As always, there are many more ways to do this with and without Jquery. I prefer not using Jquery at all (despite the fact that it is awesome), and I know others prefer not using Jquery too. If you want to use Jquery, I'd recommend using the Jquery way like @farincz did. If not, this way or getBoundingClientRect is better. Best thing about using .style.top or .style.left is that you can not only get the actual values for left/right/top/bottom, but you can also set them. This is great for stuff like drag-and-drop.

Answer 3

Use function getBoundingClientRect(), it gives you left, right, top, bottom, width, height values:

var myid=document.getElementById("id").getBoundingClientRect();
var bottom=myid.bottom;
var top=myid.top;
var right=myid.right

... and so on.

Source: MDN | Element.getBoundingClientRect()

EDITED:

To get coordinates with respect to the page and not viewport:

var bodycoord=document.body.getBoundingClientRect();
    var top-from-page=myid.top-bodycoord.top;
    var left-from-page=myid.left-bodycoord.top;

Answer 4

you can use getBoundingClientRect. It will take into account any transforms as well, if you are using them.

You'd need to call it like jQuery('selector')[0].getBoundingClientRect(). Or use vanilla javascript like document.querySelector('selector').getBoundingClientRect(), which will return a single element or document.querySelectorAll('selector')[index].getBoundingClientRect().

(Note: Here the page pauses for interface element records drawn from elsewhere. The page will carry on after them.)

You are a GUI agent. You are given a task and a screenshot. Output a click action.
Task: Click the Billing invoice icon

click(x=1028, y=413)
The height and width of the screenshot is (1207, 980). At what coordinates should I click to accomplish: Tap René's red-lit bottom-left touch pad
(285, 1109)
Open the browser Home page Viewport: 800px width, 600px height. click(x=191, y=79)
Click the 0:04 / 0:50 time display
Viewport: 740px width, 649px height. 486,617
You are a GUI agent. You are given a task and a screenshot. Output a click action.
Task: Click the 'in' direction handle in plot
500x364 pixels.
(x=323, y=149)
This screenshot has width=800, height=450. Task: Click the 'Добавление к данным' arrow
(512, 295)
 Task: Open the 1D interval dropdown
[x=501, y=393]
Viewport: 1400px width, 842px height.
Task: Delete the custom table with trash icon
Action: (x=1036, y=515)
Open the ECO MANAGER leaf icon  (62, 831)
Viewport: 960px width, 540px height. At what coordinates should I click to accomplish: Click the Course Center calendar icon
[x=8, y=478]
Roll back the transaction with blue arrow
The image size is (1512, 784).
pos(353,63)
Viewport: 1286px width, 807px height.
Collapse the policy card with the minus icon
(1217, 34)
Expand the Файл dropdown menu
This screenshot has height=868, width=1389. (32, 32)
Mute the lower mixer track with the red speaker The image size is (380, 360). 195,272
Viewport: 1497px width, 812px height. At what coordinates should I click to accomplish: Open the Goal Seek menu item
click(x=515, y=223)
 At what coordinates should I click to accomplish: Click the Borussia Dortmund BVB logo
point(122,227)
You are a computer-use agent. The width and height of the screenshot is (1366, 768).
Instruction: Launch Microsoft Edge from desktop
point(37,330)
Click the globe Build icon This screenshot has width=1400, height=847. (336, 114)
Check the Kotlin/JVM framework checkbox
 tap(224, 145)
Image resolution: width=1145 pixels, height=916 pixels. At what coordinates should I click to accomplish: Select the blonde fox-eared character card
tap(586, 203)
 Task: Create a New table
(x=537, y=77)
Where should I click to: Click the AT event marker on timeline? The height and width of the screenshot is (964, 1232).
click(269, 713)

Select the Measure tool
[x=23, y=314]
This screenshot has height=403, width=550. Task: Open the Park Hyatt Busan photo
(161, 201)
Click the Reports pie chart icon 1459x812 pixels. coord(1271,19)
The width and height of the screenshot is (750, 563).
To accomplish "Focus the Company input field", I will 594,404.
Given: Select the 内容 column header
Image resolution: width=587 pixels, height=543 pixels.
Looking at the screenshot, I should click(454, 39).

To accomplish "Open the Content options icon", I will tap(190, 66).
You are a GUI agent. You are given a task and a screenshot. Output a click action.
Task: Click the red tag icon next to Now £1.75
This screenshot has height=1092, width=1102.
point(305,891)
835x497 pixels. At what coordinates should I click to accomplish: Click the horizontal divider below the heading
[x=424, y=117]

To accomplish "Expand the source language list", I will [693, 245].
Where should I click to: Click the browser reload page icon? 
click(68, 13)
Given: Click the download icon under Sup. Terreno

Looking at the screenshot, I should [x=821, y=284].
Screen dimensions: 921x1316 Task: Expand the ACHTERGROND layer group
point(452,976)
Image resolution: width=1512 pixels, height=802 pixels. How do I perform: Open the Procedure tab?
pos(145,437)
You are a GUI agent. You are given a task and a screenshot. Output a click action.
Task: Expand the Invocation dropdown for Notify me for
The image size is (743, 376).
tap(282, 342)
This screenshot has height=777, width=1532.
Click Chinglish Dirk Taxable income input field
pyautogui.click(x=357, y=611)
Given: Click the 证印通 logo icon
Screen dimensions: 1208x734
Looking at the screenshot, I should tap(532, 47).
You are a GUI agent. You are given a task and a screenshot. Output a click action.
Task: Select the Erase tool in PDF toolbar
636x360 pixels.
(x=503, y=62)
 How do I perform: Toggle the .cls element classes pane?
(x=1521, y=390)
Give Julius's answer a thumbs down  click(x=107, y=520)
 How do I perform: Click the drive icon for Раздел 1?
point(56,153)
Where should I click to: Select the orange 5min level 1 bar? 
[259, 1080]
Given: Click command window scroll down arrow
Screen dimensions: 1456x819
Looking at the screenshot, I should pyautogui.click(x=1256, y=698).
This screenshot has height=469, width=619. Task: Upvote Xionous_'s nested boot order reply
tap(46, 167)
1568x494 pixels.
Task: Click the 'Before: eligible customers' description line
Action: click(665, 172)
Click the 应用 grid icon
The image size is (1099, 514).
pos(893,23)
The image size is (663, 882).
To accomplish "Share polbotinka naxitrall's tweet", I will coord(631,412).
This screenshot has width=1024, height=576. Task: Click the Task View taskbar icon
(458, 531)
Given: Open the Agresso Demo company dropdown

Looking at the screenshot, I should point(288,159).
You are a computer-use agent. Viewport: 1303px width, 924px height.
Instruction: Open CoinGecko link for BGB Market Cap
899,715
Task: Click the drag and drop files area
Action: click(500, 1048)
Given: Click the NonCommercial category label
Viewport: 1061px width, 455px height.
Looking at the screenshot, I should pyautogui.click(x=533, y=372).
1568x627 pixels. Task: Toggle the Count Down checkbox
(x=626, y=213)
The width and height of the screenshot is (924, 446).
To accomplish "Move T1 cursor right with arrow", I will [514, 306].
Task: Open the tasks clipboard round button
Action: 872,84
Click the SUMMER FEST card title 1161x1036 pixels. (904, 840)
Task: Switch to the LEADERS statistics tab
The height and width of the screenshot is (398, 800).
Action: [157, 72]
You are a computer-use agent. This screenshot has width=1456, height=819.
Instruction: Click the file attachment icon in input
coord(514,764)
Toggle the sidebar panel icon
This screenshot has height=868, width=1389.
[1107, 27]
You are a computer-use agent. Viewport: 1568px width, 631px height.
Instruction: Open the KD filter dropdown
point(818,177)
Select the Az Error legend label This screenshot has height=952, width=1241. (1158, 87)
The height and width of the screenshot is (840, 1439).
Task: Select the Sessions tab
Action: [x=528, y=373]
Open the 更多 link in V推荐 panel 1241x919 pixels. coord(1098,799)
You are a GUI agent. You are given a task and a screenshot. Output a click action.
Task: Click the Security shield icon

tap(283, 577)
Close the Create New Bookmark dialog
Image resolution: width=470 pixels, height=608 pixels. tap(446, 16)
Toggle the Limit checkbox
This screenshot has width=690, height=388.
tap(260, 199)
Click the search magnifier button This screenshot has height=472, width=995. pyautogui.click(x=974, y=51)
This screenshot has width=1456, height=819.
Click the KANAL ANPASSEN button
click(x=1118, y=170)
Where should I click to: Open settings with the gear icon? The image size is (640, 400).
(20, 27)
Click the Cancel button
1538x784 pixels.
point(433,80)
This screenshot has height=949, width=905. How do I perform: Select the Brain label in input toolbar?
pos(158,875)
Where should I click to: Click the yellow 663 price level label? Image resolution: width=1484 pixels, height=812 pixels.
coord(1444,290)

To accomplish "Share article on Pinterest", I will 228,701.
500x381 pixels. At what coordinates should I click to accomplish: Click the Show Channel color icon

To summarize, in a slightly more readable format:

• jQuery('selector')[0].getBoundingClientRect()
• document.querySelector('selector').getBoundingClientRect()
• document.querySelectorAll('selector')[index].getBoundingClientRect()

or replace the QS calls with older ones like getElementById, etc.

Here's a function you could use if you wanted to get it relative to it's parent:

function getRelativeClientRect(el) {
  var rect = el.getBoundingClientRect(),
      parentRect = el.offsetParent.getBoundingClientRect();
  return {
    bottom: parentRect.bottom - rect.bottom,
    height: rect.height,
    left: rect.left - parentRect.left,
    right: parentRect.right - rect.right,
    top: rect.top - parentRect.top,
    width: rect.width
  };
}

Answer 5

You can get it with $().offset - it returns position in document. Suppose p be parent element towards which is your element positioned.

then left is

var left = $(el).offset().left - $(p).offset().left;

right is more complicated, you must use also width

var right = ($(p).offset().left + $(p).width()) - ($(el).offset().left + $(el).width());

last thing is obtain p elment. You know it directly or find it in $(el).parents() It has position relative or absolute.